Genesis 1:1-12 BasisBijbel (BB)

1. In het begin maakte God de hemel en de aarde.

2. De aarde was helemaal leeg. Er was nog niets. De aarde was bedekt met water en het was er helemaal donker. De Geest van God waaide over het diepe water.

3. En God zei: "Ik wil dat er licht is!" Toen was er licht.

4. En God zag dat het licht goed was. God scheidde licht en donker van elkaar.

5. Het licht noemde Hij 'dag' en het donker noemde Hij 'nacht.' Toen werd het avond en weer ochtend: de eerste dag was voorbij.

6. En God zei: "Ik wil dat al het water zich in tweeën verdeelt."

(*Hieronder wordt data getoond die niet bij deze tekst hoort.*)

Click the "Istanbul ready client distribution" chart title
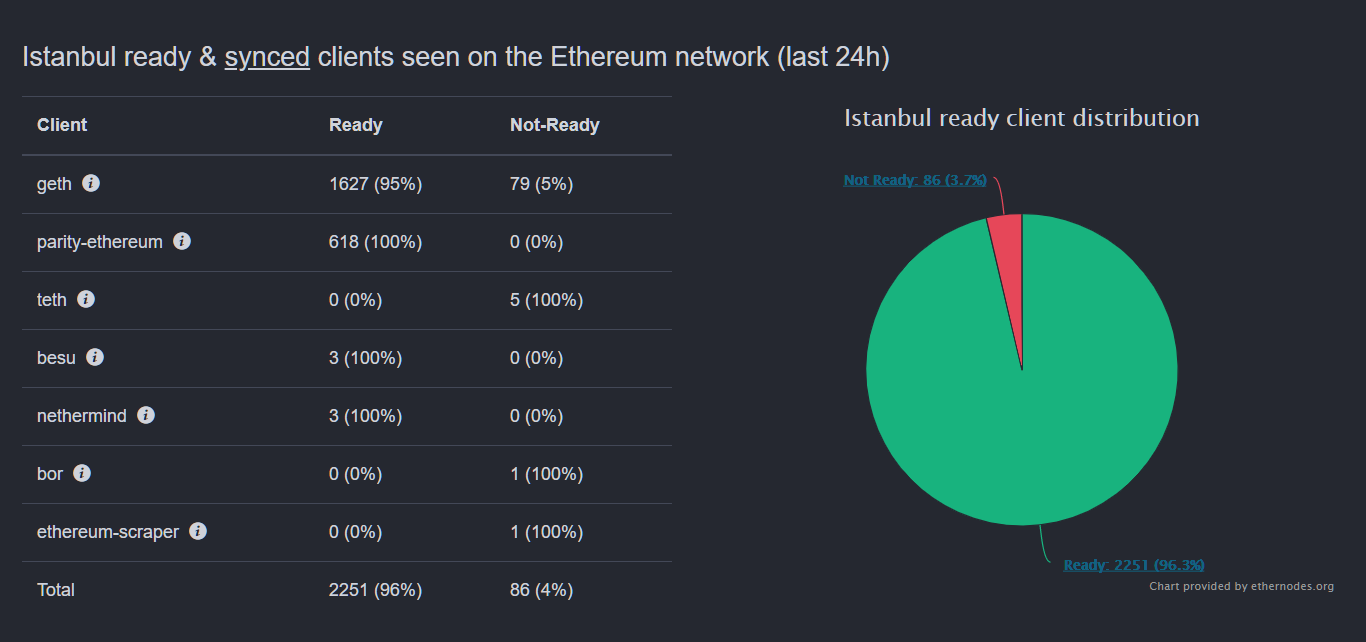Screen dimensions: 1366x642 click(x=1021, y=118)
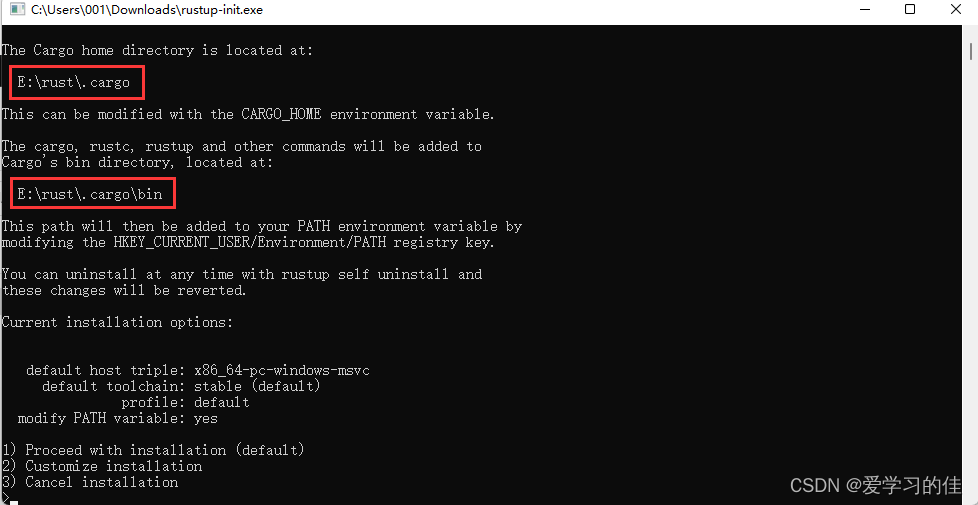This screenshot has width=978, height=505.
Task: Click the default host triple value
Action: [282, 370]
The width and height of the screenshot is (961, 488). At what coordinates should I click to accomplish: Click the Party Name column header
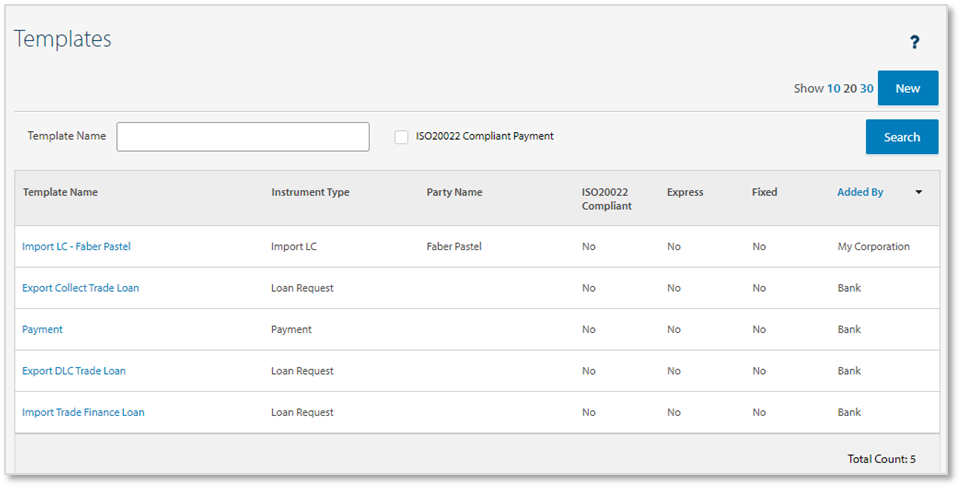click(x=454, y=192)
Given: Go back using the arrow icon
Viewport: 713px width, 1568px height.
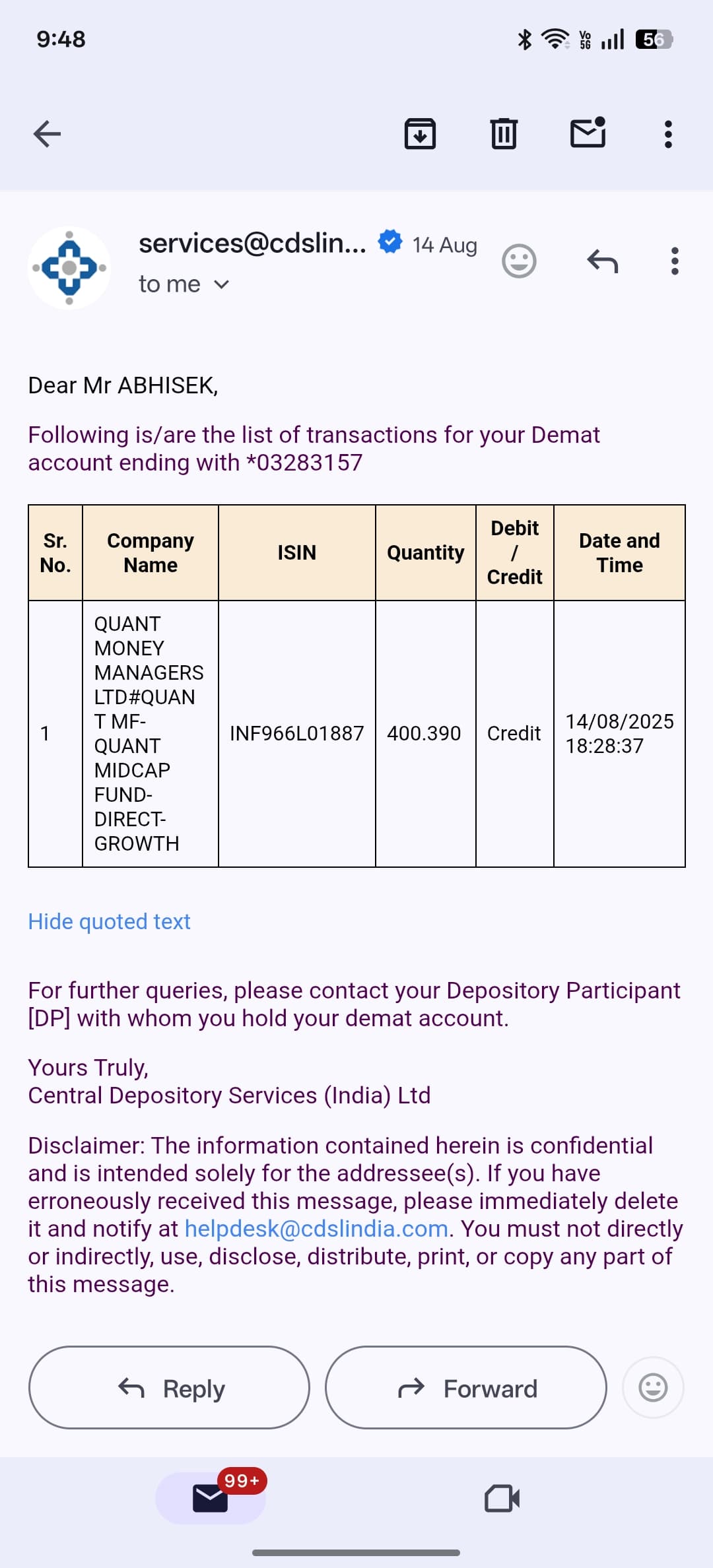Looking at the screenshot, I should [47, 134].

7. Toen verdeelde het water zich in water boven in de lucht en water beneden op de aarde. Zo gebeurde wat Hij zei.

8. Het bovenste deel noemde Hij 'hemel.' Toen werd het avond en weer ochtend: de tweede dag was voorbij.

9. En God zei: "Ik wil dat het water beneden op de aarde naar één plek stroomt, zodat er ook droge grond tevoorschijn komt." Wat Hij zei, gebeurde.

10. De droge grond noemde Hij 'aarde' en het samengestroomde water noemde Hij 'zee.' En God zag dat het goed was.

11. En God zei: "Ik wil dat er uit de aarde gras en allerlei planten en bomen ontstaan. Planten die zaden maken en bomen waar vruchten aan groeien. Alle soorten bomen moeten hun eigen soort vruchten krijgen met zaad er in." Wat Hij zei, gebeurde.

12. Er begon gras op de aarde te groeien en er ontstonden allerlei planten. Elke soort had zijn eigen soort zaad. En de bomen hadden allemaal hun eigen soort vruchten met zaad er in.